MBLs Top $7.8B, Car Loans Still Surging
One sign that the economy is improving is the $7.8 billion increase in member business loans over the past 12 months.
That’s according to data from CUNA Mutual Group’s April Credit Union Trends Report. Now, MBLs represent 7.3% of all credit union loans.
Meanwhile, total loans reached the $664 billion mark in February, the latest month tracked, up 0.6% year to date and 8.1% since the same month last year.
Nearly 46% of the $50 billion annual increase is attributable to gains in vehicle loans, which were up 12.3%, the report’s data showed.
“Despite extremely bad weather, which reduced consumer activity in most of the nation, credit unions expanded their new and used vehicle portfolios in each of the first two months of 2014 for a total YTD increase of 1.7%,” said Dave Colby, CUNA Mutual chief economist.

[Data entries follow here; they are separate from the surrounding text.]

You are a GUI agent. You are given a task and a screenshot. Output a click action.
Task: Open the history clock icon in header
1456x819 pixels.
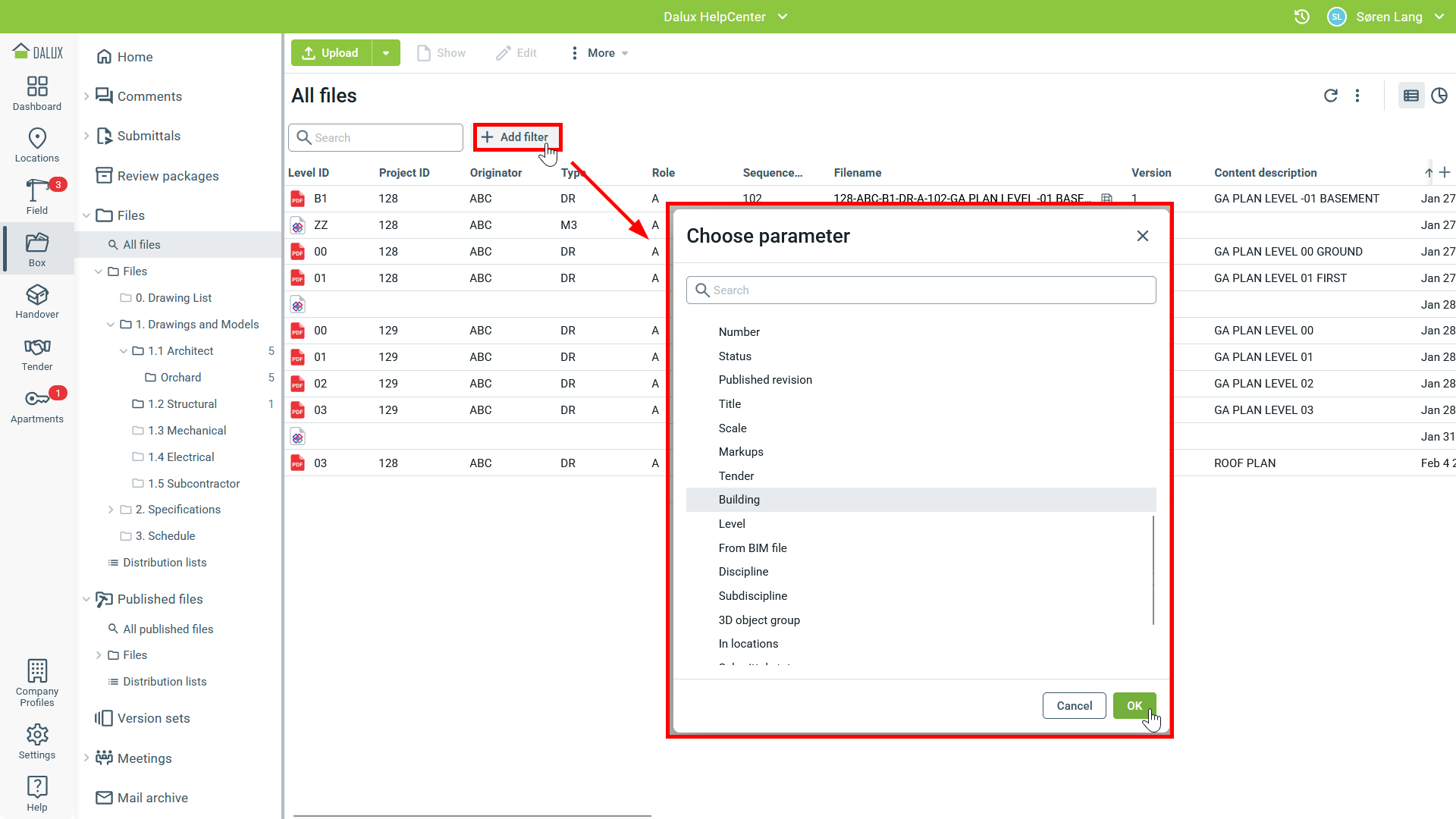pyautogui.click(x=1301, y=17)

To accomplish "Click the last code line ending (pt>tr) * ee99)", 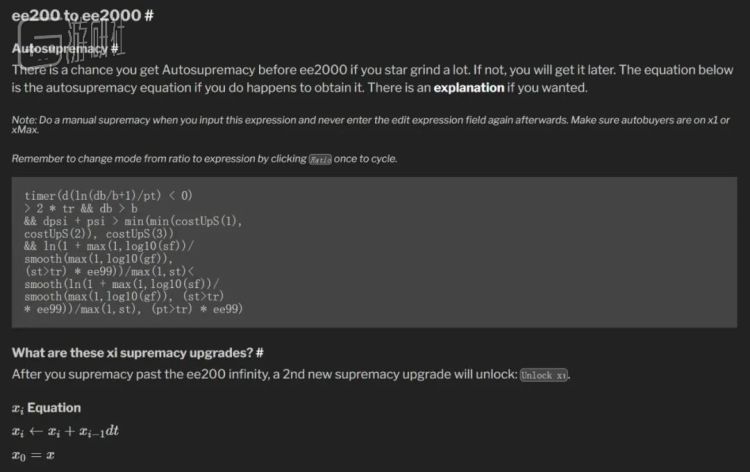I will point(134,308).

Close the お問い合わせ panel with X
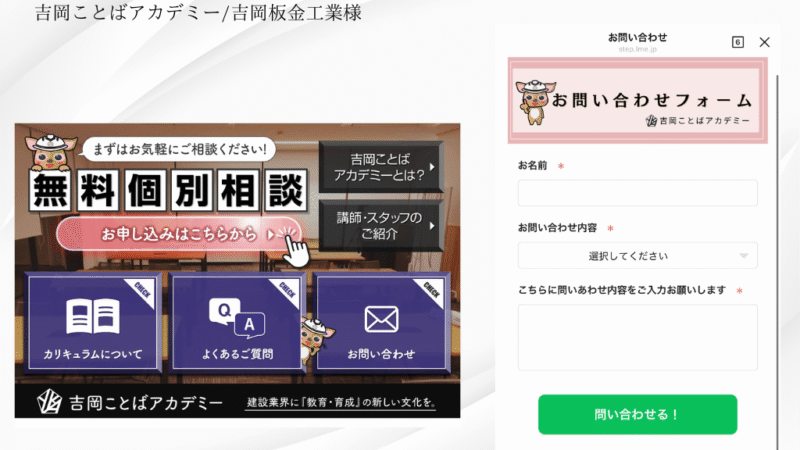[x=764, y=42]
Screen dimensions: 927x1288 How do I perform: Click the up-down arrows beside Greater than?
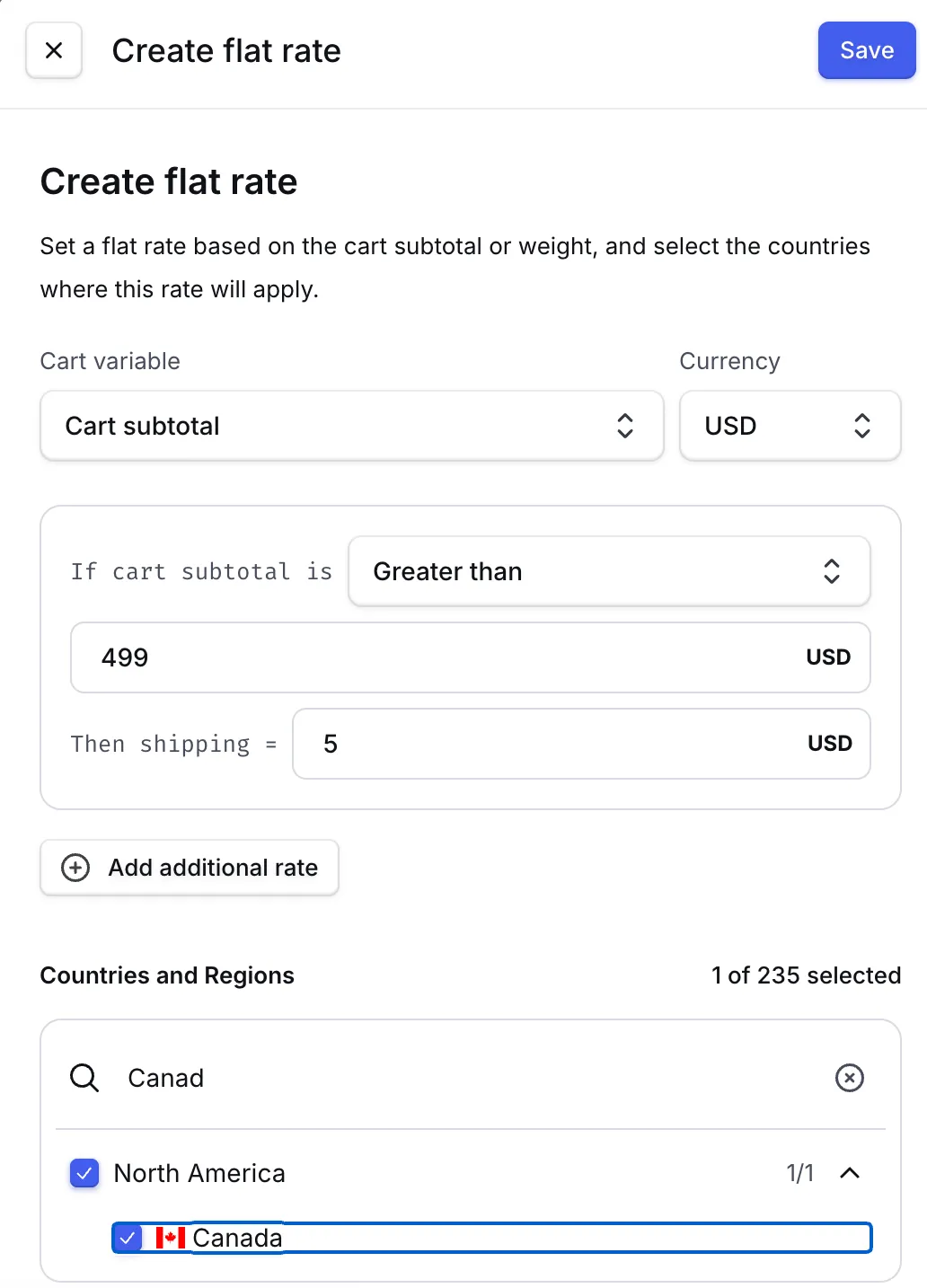[x=832, y=571]
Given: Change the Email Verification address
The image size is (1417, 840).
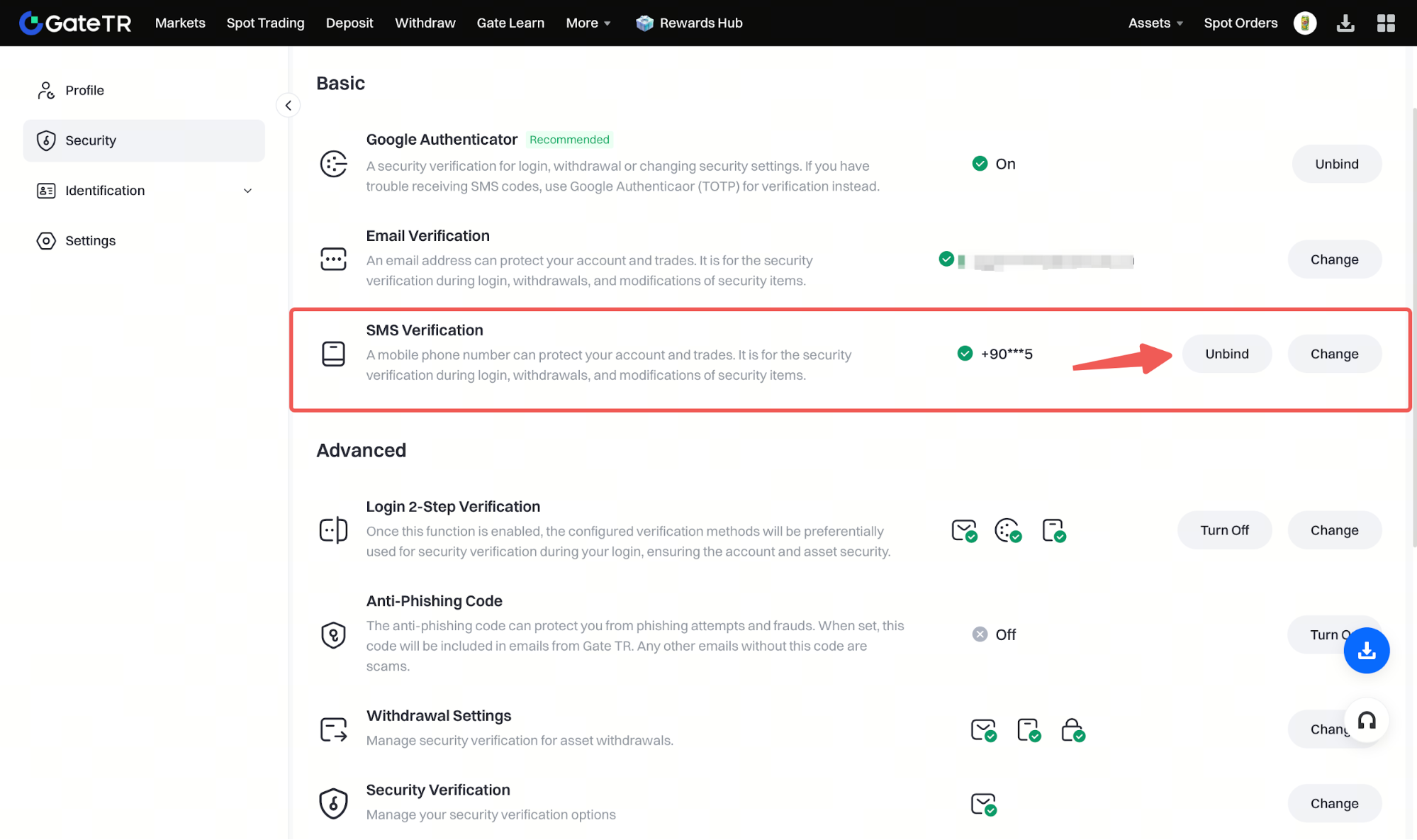Looking at the screenshot, I should tap(1334, 259).
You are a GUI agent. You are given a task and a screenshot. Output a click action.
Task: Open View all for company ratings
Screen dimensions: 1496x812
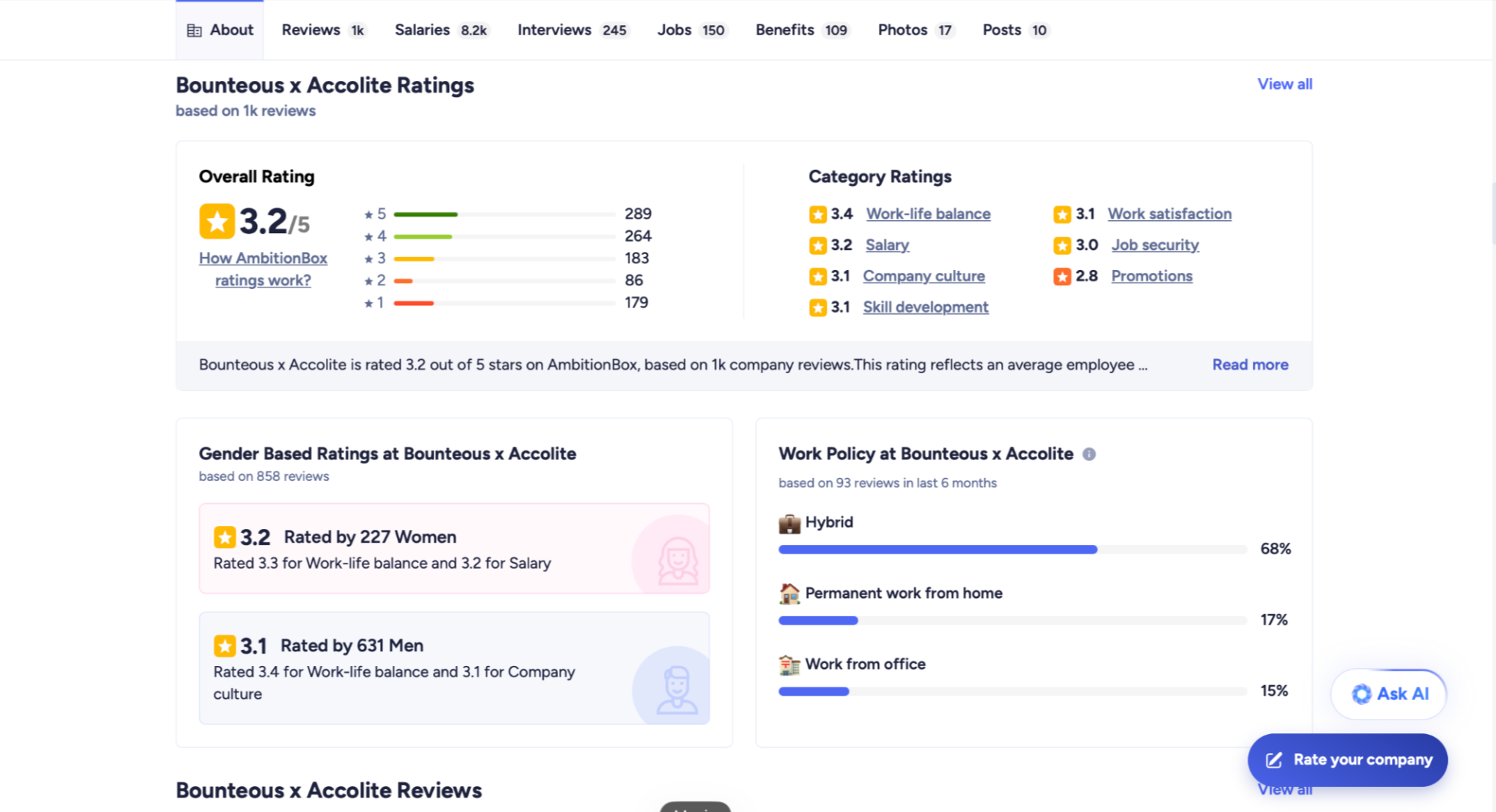(x=1284, y=84)
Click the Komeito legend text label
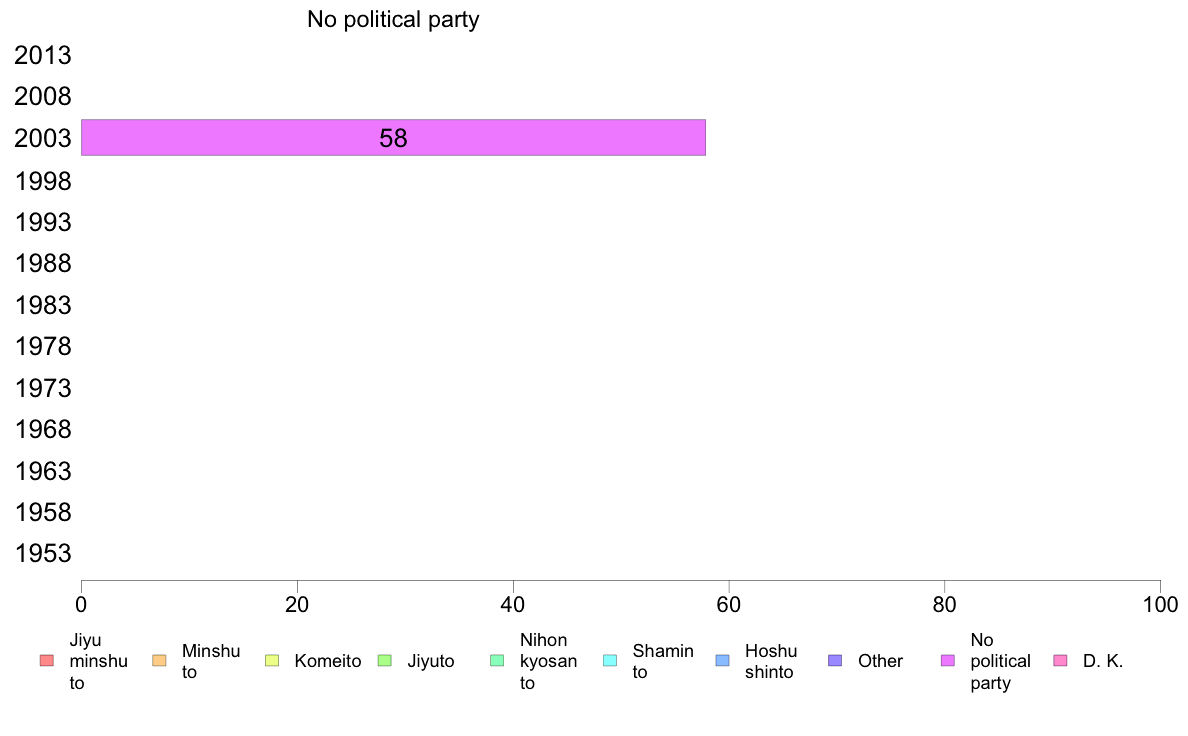The image size is (1188, 736). point(327,661)
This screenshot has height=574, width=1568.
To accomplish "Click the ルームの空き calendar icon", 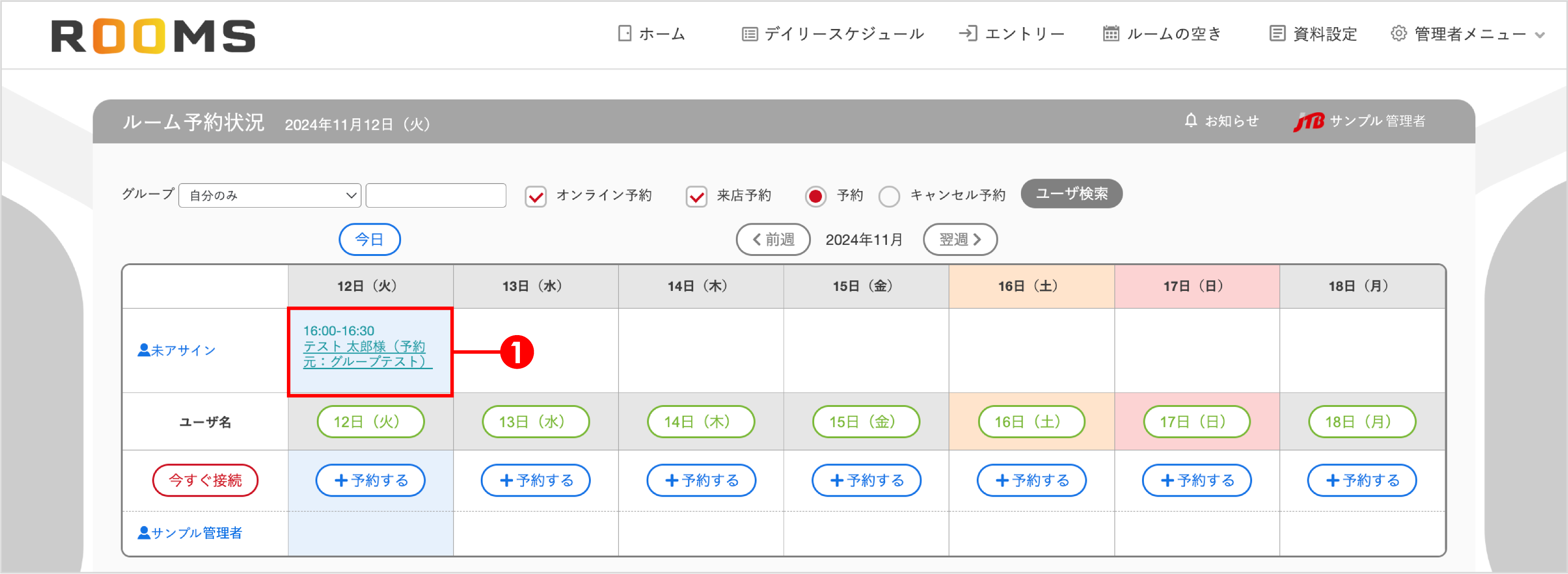I will (1112, 34).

At the end of February, total vehicle loans were almost $206 billion, up $41 billion or 25% from their cyclical low in March 2011 and 12.3% year-over-year, according to the data. Vehicle loans now equal 31% of all credit union loans.
The used vehicle portfolio is up 1.3% YTD and 11.4% year-over-year. Colby said this is the strongest growth since March 2004. While used vehicles equal 19.8% of all credit union loans, they generated 27% of all loan growth during the past 12 months.
Colby said unlike new light vehicle sales, credit union new vehicle loans did not fall in February and were up 2.4% YTD. Annual growth is holding around 14%, he added.
“Even with mixed results from the fourth quarter data revisions, credit unions continued to carry considerable positive momentum through the first two months of 2014,” said Colby. “Loan, asset and membership growth remain strong, as do capital levels.”
Still, certain areas continue to be watched.
“Several factors could stall our nascent recovery; most are geopolitical and we have little control,” Colby offered. “We are also watching the housing sector closely and hope recent softness in sales, starts and financing, was just weather related.”